### Data extracted from a collection
* * * * * * * * *

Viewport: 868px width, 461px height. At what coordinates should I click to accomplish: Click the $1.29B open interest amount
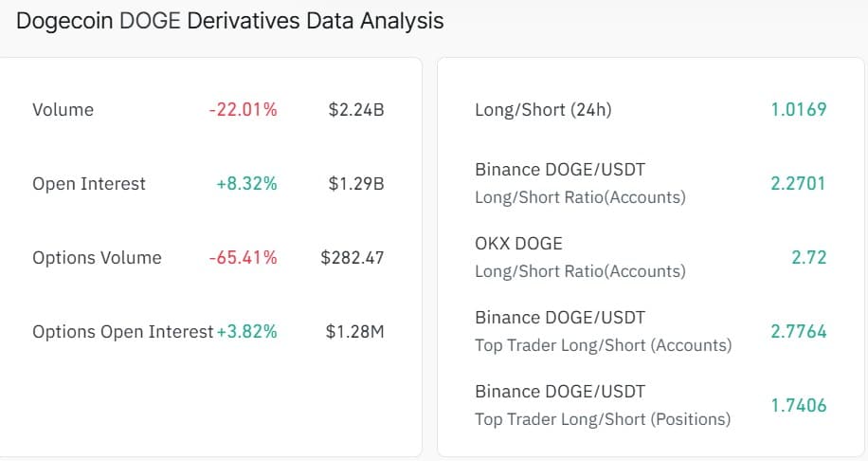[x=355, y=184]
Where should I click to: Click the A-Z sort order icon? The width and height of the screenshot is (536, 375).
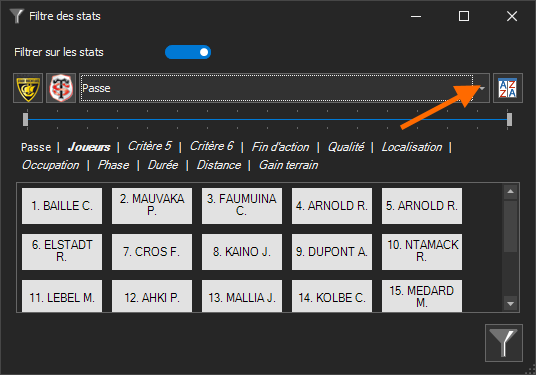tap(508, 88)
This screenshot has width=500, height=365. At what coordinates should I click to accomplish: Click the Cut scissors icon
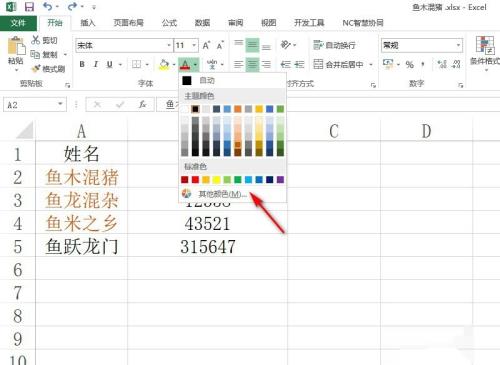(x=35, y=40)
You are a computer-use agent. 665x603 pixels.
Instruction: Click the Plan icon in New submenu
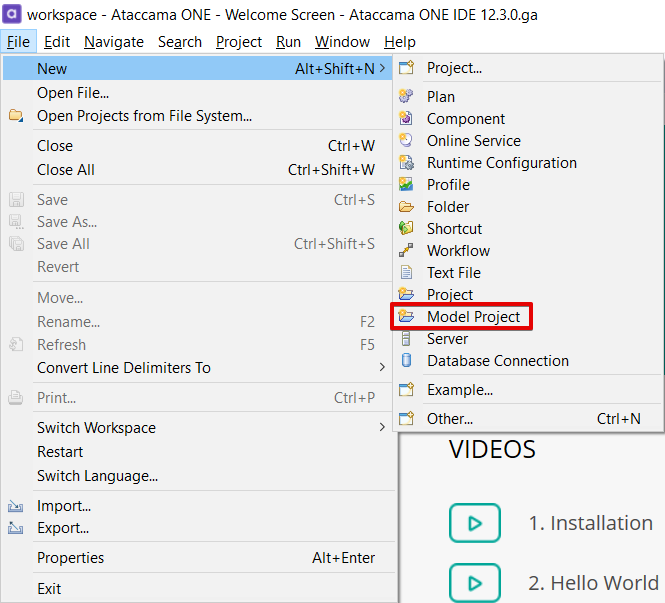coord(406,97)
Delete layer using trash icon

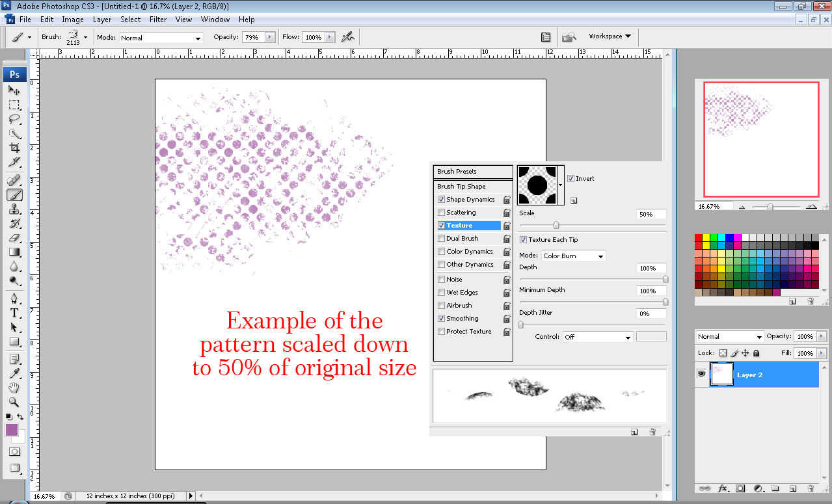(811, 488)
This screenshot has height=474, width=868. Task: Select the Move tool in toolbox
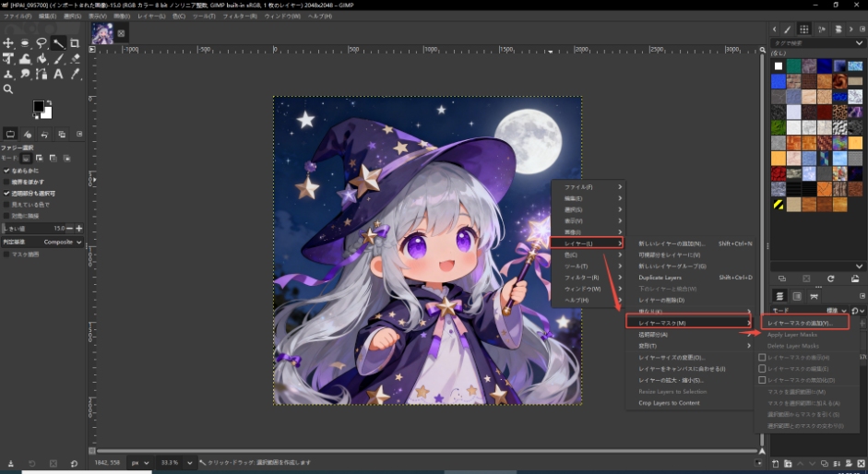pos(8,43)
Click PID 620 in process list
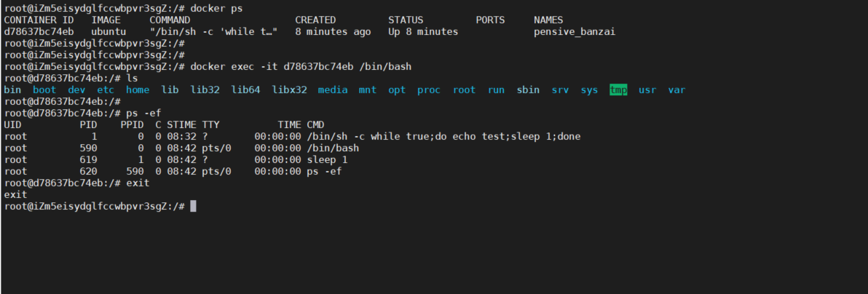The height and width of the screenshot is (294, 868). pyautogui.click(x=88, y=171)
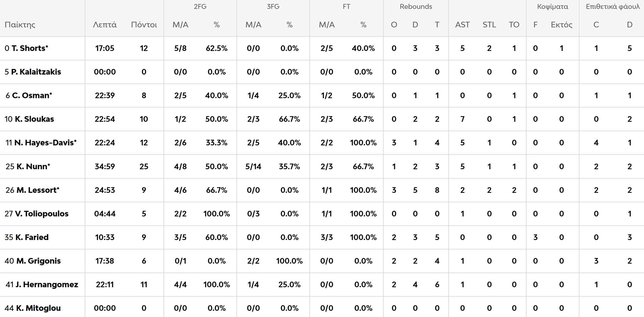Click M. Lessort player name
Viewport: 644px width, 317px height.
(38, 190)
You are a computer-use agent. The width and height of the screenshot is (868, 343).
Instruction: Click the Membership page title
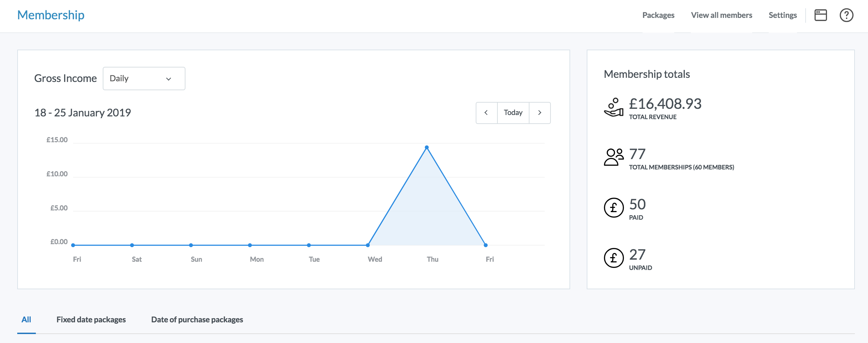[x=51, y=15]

* * * * * * * * *

### ASSIGNED TASK
The lines to copy run from the line containing "You are a computer-use agent. The" through the end of the data above; copy exactly those, minus the pictures.

### WRITTEN ANSWER
You are a computer-use agent. The width and height of the screenshot is (868, 343).
Instruction: Click the Membership page title
[x=51, y=15]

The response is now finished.